*Stored items*:
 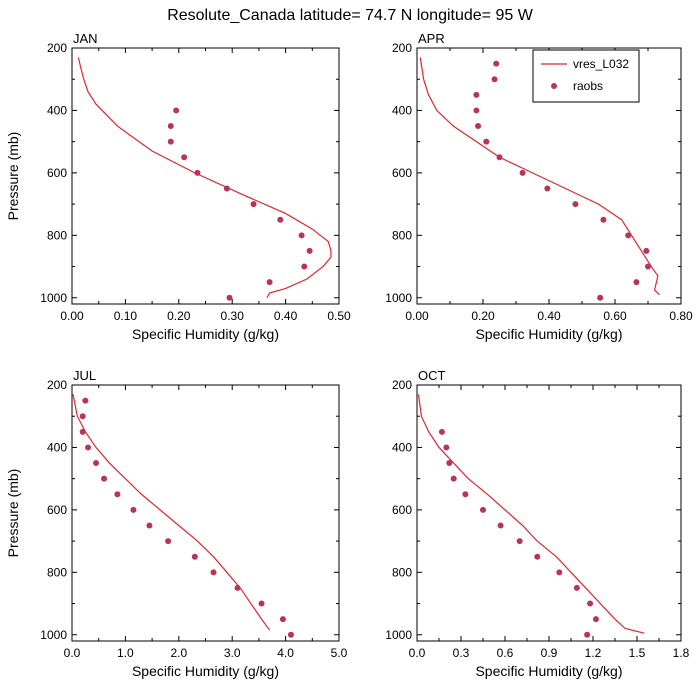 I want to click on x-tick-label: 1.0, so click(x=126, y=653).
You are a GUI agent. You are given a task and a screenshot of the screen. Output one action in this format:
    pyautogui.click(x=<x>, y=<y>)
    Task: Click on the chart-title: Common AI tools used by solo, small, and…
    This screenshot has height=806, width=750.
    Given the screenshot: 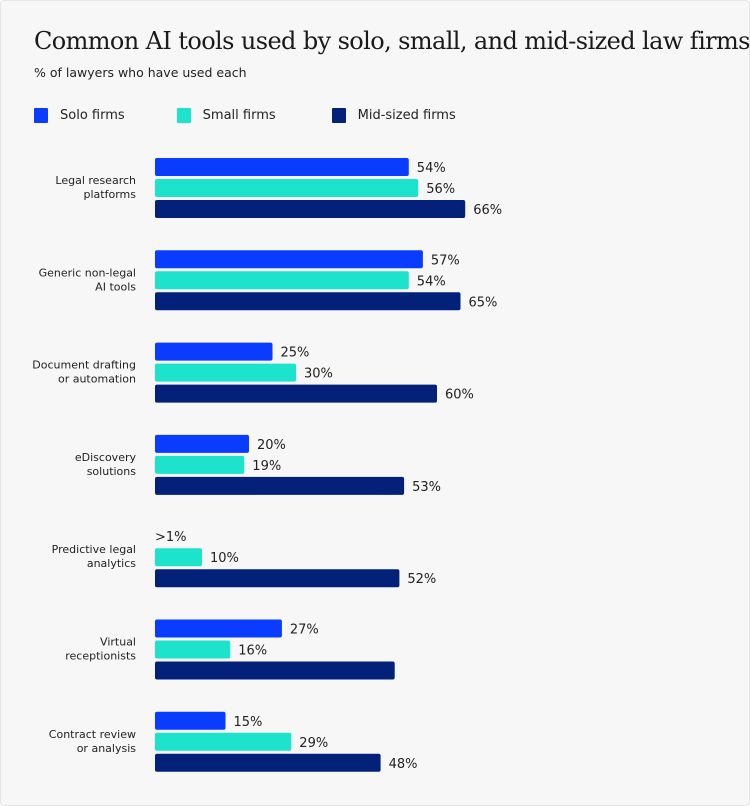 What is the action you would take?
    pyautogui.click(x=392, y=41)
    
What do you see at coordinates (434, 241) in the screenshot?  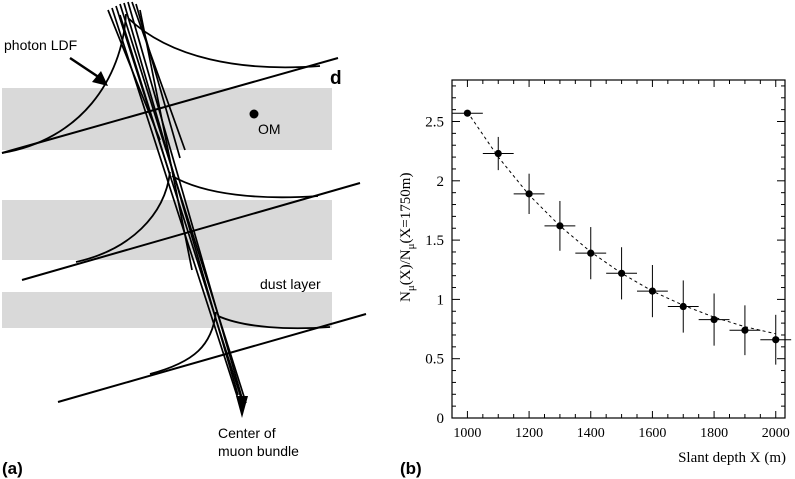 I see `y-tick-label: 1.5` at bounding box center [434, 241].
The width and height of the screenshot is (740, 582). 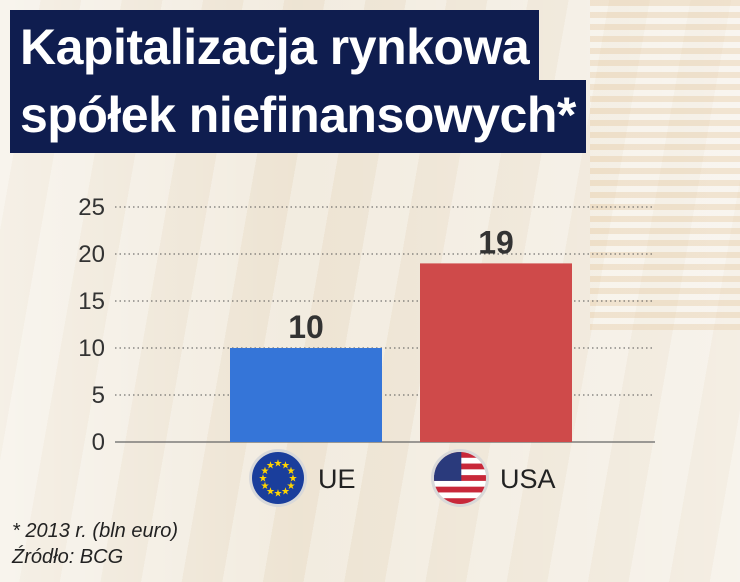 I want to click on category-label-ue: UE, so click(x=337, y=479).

*About this task*: Write out the lines above word for word, starting at the line that contains "You are a GUI" and ending at the line that contains "Task: Click on".

*Written answer*:
You are a GUI agent. You are given a task and a screenshot of the screen. Output one action in this format:
    pyautogui.click(x=<x>, y=<y>)
    Task: Click on the chart-title: Common AI tools used by solo, small, and…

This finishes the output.